■ Records provided ■

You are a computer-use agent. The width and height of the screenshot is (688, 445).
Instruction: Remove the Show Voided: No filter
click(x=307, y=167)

...

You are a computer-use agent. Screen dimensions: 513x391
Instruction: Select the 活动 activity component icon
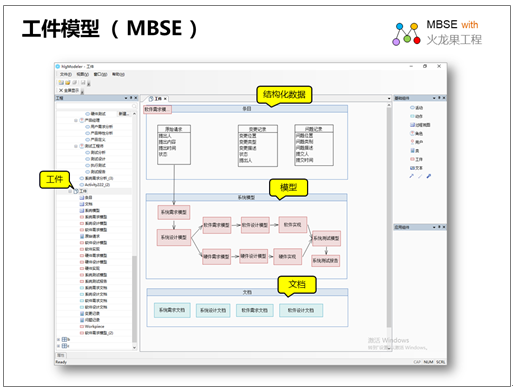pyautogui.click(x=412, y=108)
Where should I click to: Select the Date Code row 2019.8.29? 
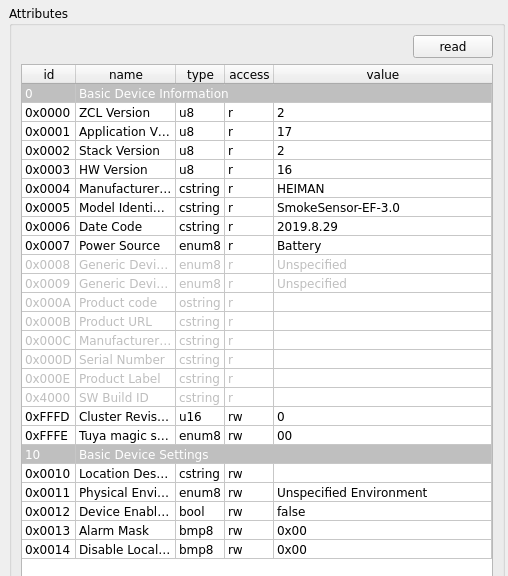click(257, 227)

■ The task ■
For each line of the entries that contains the word "computer", make a copy.

■ Exercise output ■
You are a computer-use agent. The width and height of the screenshot is (688, 445).
You are a computer-use agent. Screen dimensions: 513x391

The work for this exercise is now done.